RECORDS PROVIDED START

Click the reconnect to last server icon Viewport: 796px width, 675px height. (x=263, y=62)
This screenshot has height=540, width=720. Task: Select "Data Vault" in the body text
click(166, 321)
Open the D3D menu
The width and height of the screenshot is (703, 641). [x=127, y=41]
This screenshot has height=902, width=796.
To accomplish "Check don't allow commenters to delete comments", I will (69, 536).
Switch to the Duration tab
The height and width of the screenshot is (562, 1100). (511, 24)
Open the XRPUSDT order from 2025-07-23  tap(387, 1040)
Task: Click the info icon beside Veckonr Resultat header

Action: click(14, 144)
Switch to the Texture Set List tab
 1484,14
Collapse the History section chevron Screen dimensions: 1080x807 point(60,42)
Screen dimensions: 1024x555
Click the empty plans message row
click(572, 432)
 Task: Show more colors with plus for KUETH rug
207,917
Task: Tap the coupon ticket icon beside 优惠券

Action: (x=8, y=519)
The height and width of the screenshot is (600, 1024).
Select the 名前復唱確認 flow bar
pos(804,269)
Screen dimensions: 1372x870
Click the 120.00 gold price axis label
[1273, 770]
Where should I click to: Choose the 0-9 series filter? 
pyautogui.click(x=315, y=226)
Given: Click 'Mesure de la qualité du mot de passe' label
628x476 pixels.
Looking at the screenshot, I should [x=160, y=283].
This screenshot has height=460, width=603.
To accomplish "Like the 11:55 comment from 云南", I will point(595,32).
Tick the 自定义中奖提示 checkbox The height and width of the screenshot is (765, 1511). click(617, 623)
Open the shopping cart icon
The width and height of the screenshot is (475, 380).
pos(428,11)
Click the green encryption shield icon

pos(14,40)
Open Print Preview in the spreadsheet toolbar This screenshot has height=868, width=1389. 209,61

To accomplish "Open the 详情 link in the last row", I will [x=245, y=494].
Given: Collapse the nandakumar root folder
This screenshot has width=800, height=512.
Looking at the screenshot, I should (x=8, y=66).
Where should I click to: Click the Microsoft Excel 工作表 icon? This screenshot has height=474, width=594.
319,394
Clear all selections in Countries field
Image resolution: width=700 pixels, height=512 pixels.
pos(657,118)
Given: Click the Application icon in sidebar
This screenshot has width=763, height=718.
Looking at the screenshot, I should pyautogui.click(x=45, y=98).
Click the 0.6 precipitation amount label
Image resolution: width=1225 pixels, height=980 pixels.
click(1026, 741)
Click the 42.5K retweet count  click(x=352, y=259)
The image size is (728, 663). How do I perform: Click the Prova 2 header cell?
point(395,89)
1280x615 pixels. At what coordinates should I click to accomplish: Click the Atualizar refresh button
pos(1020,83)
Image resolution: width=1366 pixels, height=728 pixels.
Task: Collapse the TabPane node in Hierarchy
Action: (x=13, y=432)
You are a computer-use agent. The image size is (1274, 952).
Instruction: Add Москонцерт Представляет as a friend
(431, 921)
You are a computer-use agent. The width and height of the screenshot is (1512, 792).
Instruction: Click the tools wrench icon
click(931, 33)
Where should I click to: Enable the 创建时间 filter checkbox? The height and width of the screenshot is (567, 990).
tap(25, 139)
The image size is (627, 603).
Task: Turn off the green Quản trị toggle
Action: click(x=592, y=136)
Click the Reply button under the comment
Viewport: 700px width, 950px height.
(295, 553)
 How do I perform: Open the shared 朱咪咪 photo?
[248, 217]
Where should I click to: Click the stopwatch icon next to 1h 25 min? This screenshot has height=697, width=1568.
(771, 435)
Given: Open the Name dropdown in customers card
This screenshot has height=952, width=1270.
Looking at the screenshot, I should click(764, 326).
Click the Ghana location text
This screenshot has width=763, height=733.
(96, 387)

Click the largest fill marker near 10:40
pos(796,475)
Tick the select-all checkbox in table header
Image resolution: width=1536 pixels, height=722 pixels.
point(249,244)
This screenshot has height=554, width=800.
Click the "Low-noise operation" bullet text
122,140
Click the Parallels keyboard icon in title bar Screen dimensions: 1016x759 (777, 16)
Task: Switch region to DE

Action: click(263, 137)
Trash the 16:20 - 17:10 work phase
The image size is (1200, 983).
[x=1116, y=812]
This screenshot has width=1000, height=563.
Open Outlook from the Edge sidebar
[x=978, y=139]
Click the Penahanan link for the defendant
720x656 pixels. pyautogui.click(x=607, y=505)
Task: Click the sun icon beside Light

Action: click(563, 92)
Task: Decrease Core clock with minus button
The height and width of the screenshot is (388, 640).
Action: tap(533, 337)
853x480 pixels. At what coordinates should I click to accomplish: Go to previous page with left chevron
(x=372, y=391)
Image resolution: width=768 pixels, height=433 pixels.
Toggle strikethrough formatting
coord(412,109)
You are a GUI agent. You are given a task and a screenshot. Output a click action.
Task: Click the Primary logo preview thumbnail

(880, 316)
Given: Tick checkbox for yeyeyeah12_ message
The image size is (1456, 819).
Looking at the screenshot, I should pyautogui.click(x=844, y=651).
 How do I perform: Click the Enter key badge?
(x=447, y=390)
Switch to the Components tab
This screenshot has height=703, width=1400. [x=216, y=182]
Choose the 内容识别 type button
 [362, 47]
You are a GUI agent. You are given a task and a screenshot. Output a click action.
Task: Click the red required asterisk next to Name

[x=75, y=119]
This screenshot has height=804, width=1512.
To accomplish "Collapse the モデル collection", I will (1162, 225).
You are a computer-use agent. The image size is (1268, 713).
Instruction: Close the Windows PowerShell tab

RECORDS PROVIDED END

PROBLEM TO SOLVE: Each line with "computer" in it must be identified and copied from the material.

RESPONSE FOR THIS EXERCISE:
You are a computer-use agent. The image size is (1274, 952).
You are a computer-use agent. The width and height of the screenshot is (1512, 792).
You are a computer-use agent. The image size is (1268, 713).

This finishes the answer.